Metrics

Forq relies on Prometheus for metrics collection and monitoring. Let me show you how to enable and configure it if you need it.

Why you might need Metrics

Since Forq is a self-hosted service, it might be useful to see how it’s performing and get alerted if something goes wrong.

Metrics can help to answer questions like:

  • How many messages are being processed per second?
  • Are there any messages getting stuck in the queue?
  • How many messages are being moved to the dead-letter queue (DLQ)?
  • Are there any consumers that are not ack-ing or nack-ing messages?
  • How many stale messages are being recovered?
  • What is the current depth of the queue?

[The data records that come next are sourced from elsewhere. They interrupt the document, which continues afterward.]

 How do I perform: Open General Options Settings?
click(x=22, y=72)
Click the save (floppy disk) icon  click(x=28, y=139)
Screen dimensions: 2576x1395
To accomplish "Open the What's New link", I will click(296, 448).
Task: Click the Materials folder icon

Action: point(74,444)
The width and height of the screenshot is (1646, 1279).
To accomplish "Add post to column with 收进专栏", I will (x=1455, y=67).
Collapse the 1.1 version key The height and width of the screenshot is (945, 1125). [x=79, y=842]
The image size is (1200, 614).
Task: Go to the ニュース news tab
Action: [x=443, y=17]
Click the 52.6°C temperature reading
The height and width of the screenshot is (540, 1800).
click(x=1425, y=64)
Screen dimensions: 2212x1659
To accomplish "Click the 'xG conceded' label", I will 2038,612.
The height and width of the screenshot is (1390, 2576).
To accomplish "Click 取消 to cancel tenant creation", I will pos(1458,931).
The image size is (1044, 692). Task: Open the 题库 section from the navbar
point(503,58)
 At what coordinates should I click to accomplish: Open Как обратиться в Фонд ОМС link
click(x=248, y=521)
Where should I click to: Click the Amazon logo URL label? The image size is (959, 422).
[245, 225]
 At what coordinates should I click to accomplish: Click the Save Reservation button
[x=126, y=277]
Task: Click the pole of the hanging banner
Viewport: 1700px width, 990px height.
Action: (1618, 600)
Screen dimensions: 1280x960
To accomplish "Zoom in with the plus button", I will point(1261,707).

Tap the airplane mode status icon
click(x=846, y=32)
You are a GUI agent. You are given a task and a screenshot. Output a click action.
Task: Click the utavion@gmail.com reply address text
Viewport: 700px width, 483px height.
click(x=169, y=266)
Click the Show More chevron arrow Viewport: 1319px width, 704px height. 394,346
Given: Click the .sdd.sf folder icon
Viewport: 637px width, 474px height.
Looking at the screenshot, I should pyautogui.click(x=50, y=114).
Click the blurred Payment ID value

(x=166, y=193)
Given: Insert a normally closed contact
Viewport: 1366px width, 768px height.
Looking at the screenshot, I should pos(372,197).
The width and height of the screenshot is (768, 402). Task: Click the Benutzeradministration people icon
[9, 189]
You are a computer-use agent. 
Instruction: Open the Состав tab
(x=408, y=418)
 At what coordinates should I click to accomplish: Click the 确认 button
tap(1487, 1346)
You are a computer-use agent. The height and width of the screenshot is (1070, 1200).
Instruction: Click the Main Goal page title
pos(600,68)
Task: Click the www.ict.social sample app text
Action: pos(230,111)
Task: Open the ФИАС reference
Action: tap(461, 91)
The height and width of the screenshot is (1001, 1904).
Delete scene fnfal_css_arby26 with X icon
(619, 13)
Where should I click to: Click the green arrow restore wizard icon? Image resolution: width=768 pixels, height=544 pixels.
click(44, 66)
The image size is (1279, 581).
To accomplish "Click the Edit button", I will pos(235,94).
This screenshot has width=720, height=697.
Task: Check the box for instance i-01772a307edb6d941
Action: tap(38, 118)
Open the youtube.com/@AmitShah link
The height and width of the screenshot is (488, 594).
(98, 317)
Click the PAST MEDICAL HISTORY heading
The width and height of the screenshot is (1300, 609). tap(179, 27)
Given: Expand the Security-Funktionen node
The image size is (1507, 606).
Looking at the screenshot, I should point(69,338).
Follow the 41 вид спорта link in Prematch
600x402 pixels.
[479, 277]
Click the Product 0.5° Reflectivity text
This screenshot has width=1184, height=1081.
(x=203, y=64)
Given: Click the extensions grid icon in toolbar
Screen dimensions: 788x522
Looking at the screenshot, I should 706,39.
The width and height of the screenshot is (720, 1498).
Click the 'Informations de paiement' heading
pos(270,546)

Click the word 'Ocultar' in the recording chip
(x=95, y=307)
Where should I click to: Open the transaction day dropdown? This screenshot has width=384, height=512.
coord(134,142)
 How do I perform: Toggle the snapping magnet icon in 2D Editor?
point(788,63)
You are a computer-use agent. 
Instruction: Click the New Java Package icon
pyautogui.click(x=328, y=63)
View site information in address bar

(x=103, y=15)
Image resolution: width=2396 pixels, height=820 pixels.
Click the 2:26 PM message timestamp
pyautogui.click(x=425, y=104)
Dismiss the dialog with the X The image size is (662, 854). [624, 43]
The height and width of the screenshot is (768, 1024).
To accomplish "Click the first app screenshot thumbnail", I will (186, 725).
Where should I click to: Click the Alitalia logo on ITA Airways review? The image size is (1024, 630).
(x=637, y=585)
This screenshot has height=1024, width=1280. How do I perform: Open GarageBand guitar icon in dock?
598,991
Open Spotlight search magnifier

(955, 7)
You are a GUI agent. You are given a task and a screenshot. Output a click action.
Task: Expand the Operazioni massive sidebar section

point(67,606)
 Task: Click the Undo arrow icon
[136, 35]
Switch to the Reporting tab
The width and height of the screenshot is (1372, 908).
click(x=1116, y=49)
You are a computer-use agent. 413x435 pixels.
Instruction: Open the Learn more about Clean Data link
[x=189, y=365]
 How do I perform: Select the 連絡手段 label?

If you are using tools like Grafana, you can easily create dashboards and set up alerts based on these metrics, so then you are awaken in the middle of the night if something goes wrong. Sounds appealing, right? =)

Enabling Metrics

Metrics are disabled by default, as I believe they are more nice-to-have for the target audience of Forq rather than a must-have. It’s super-duper easy to enable them, though by setting a couple of environment variables:

export FORQ_METRICS_ENABLED=true
export FORQ_METRICS_AUTH_SECRET=your-metrics-secret-min-32-chars-long

FORQ_METRICS_ENABLED enables the metrics endpoint, while FORQ_METRICS_AUTH_SECRET sets a secret that will be required to access the metrics. The secret must be at least 32 characters long.

Do remember Gandalf’s rule of thumb about secrets: “Keep it secret, keep it safe.”

Polling Metrics

Once enabled, Forq will expose a /metrics endpoint on the same address as the API (default: localhost:8080). You can poll it with curl or any HTTP client:

curl -H "X-API-Key: your-metrics-secret-min-32-chars-long" http://localhost:8080/metrics

The endpoint is fully managed by Prometheus, so if you are using smth like Grafana, it knows how to scrape it.

Available Metrics

Forq exposes the following metrics:

Metric NameDescriptionType
forq_messages_produced_totalTotal number of messages submitted to Forq by producersCounter
forq_messages_consumed_totalTotal number of messages consumed by consumers.Counter
forq_messages_acked_totalTotal number of messages acknowledged by ForqCounter
forq_messages_nacked_totalTotal number of messages nacknowledged by ForqCounter
forq_messages_requeued_totalTotal number of messages moved from DLQ back to main queue manually by the adminCounter
forq_queue_depthCurrent depth of the queueGauge
forq_messages_moved_to_dlq_totalTotal number of messages moved to dead-letter queueCounter
forq_messages_stale_recovered_totalTotal number of stale messages recoveredCounter
forq_messages_cleanup_totalTotal number of messages cleaned up from DLQsCounter

Additionally, Prometheus can scrape Go runtime metrics, such as memory usage and garbage collection stats. I’m not listing them here, as they are subject to change and not Forq-specific. Prometheus Go client go_collector.go file can be a good place to look for them.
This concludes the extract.